Problem description: All of the entries should be written out again exactly.

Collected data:
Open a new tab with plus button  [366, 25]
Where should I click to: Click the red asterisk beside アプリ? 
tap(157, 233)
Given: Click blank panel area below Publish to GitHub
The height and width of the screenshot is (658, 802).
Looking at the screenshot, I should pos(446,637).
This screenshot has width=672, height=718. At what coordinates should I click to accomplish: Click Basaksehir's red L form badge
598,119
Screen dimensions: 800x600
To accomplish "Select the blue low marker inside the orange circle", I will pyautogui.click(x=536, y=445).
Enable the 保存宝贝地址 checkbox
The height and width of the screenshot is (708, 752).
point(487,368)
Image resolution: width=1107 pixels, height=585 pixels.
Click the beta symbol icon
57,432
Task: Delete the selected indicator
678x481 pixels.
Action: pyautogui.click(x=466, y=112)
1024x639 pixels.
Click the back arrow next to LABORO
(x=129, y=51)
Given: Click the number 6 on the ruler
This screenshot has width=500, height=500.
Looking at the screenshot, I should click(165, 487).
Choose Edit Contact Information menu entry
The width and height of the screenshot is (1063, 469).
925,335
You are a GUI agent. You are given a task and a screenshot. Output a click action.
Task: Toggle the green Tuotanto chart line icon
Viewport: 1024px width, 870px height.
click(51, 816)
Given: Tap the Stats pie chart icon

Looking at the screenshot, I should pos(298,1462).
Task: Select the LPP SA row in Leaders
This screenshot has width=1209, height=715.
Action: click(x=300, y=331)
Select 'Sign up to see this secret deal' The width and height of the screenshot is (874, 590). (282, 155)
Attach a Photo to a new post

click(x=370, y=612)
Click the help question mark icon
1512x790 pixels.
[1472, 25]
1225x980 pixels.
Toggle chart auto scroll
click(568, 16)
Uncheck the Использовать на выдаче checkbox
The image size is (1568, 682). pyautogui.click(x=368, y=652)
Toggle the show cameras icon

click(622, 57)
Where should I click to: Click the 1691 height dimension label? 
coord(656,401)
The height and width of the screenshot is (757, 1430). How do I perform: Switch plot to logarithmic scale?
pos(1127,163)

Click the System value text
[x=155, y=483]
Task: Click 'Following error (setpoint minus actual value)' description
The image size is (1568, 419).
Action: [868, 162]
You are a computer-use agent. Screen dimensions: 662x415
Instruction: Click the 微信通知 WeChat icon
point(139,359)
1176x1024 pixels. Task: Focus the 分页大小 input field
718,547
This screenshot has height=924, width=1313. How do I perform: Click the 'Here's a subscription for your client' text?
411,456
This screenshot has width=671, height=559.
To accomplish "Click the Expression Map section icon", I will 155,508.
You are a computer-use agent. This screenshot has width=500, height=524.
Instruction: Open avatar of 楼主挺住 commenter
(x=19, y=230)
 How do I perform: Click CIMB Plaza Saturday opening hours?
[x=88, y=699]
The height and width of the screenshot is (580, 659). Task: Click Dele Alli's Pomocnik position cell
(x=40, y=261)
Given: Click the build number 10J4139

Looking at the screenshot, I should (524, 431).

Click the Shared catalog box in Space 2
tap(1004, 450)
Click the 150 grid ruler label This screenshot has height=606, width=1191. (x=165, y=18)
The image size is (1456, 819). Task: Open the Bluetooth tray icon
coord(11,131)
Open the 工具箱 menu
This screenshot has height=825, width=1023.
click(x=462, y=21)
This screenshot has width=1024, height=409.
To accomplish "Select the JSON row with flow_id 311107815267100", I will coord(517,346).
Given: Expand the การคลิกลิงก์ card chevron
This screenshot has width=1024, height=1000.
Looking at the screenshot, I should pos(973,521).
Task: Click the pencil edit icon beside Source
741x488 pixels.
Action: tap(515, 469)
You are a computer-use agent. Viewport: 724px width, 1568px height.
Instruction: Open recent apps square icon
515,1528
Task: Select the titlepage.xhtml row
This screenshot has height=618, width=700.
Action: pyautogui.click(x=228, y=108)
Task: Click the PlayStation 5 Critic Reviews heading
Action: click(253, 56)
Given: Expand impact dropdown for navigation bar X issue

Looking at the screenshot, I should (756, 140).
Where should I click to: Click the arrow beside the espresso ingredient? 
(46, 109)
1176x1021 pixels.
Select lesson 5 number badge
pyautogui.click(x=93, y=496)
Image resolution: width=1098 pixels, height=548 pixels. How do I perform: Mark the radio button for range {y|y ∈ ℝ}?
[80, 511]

Output:
Open a new tab with plus button  [366, 25]
Where should I click to: Click the red asterisk beside アプリ? 
tap(157, 233)
Given: Click blank panel area below Publish to GitHub
The height and width of the screenshot is (658, 802).
Looking at the screenshot, I should pos(446,637).
This screenshot has width=672, height=718. At what coordinates should I click to accomplish: Click Basaksehir's red L form badge
598,119
Screen dimensions: 800x600
To accomplish "Select the blue low marker inside the orange circle", I will pyautogui.click(x=536, y=445).
Enable the 保存宝贝地址 checkbox
The height and width of the screenshot is (708, 752).
point(487,368)
Image resolution: width=1107 pixels, height=585 pixels.
Click the beta symbol icon
57,432
Task: Delete the selected indicator
678x481 pixels.
Action: pyautogui.click(x=466, y=112)
1024x639 pixels.
Click the back arrow next to LABORO
(x=129, y=51)
Given: Click the number 6 on the ruler
This screenshot has width=500, height=500.
Looking at the screenshot, I should click(165, 487).
Choose Edit Contact Information menu entry
The width and height of the screenshot is (1063, 469).
925,335
You are a GUI agent. You are given a task and a screenshot. Output a click action.
Task: Toggle the green Tuotanto chart line icon
Viewport: 1024px width, 870px height.
click(51, 816)
Given: Tap the Stats pie chart icon

Looking at the screenshot, I should pos(298,1462).
Task: Select the LPP SA row in Leaders
This screenshot has width=1209, height=715.
Action: click(x=300, y=331)
Select 'Sign up to see this secret deal' The width and height of the screenshot is (874, 590). (282, 155)
Attach a Photo to a new post

click(x=370, y=612)
Click the help question mark icon
1512x790 pixels.
[1472, 25]
1225x980 pixels.
Toggle chart auto scroll
click(568, 16)
Uncheck the Использовать на выдаче checkbox
The image size is (1568, 682). pyautogui.click(x=368, y=652)
Toggle the show cameras icon

click(622, 57)
Where should I click to: Click the 1691 height dimension label? 
coord(656,401)
The height and width of the screenshot is (757, 1430). How do I perform: Switch plot to logarithmic scale?
pos(1127,163)

Click the System value text
[x=155, y=483]
Task: Click 'Following error (setpoint minus actual value)' description
The image size is (1568, 419).
Action: [868, 162]
You are a computer-use agent. Screen dimensions: 662x415
Instruction: Click the 微信通知 WeChat icon
point(139,359)
1176x1024 pixels. Task: Focus the 分页大小 input field
718,547
This screenshot has height=924, width=1313. How do I perform: Click the 'Here's a subscription for your client' text?
411,456
This screenshot has width=671, height=559.
To accomplish "Click the Expression Map section icon", I will 155,508.
You are a computer-use agent. This screenshot has width=500, height=524.
Instruction: Open avatar of 楼主挺住 commenter
(x=19, y=230)
 How do I perform: Click CIMB Plaza Saturday opening hours?
[x=88, y=699]
The height and width of the screenshot is (580, 659). Task: Click Dele Alli's Pomocnik position cell
(x=40, y=261)
Given: Click the build number 10J4139

Looking at the screenshot, I should (524, 431).

Click the Shared catalog box in Space 2
tap(1004, 450)
Click the 150 grid ruler label This screenshot has height=606, width=1191. (x=165, y=18)
The image size is (1456, 819). Task: Open the Bluetooth tray icon
coord(11,131)
Open the 工具箱 menu
This screenshot has height=825, width=1023.
click(x=462, y=21)
This screenshot has width=1024, height=409.
To accomplish "Select the JSON row with flow_id 311107815267100", I will coord(517,346).
Given: Expand the การคลิกลิงก์ card chevron
This screenshot has width=1024, height=1000.
Looking at the screenshot, I should pos(973,521).
Task: Click the pencil edit icon beside Source
741x488 pixels.
Action: tap(515, 469)
You are a computer-use agent. Viewport: 724px width, 1568px height.
Instruction: Open recent apps square icon
515,1528
Task: Select the titlepage.xhtml row
This screenshot has height=618, width=700.
Action: pyautogui.click(x=228, y=108)
Task: Click the PlayStation 5 Critic Reviews heading
Action: click(253, 56)
Given: Expand impact dropdown for navigation bar X issue

Looking at the screenshot, I should (756, 140).
Where should I click to: Click the arrow beside the espresso ingredient? 
(46, 109)
1176x1021 pixels.
Select lesson 5 number badge
pyautogui.click(x=93, y=496)
Image resolution: width=1098 pixels, height=548 pixels. How do I perform: Mark the radio button for range {y|y ∈ ℝ}?
[80, 511]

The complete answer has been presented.